● YOUR TASK: Pictures should be omitted from your copy. Everything else in the entries below must be restated word for word.
** Opening SOURCE DATA block **
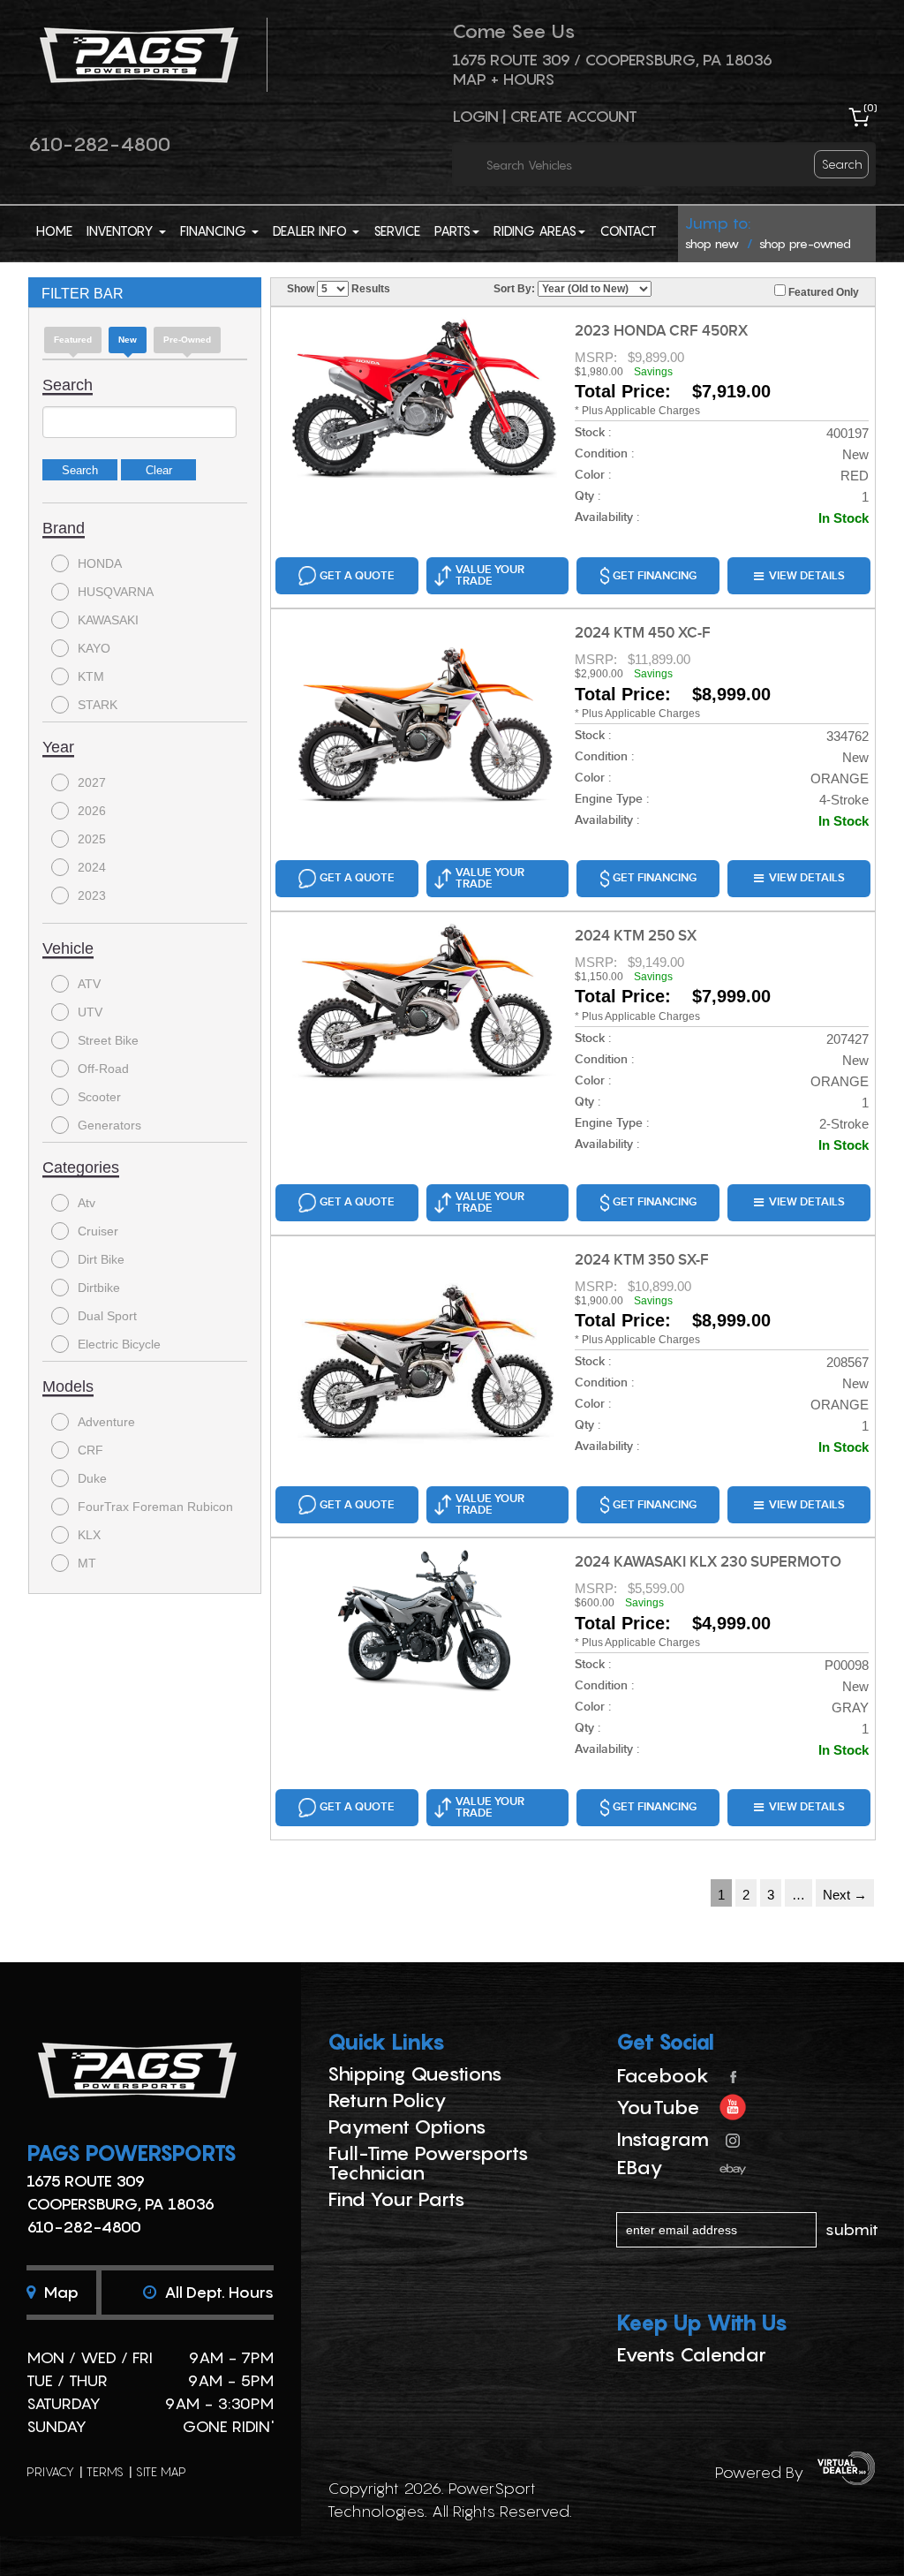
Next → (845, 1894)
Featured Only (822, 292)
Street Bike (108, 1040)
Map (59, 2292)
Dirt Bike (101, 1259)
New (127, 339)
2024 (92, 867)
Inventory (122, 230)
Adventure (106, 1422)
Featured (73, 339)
** Closing SOURCE DATA block **
● OUTPUT OF THE TASK:
Next → (845, 1894)
Featured Only (822, 292)
Street Bike (108, 1040)
Map (59, 2292)
Dirt Bike (101, 1259)
New (127, 339)
2024 (92, 867)
Inventory (122, 230)
Adventure (106, 1422)
Featured (73, 339)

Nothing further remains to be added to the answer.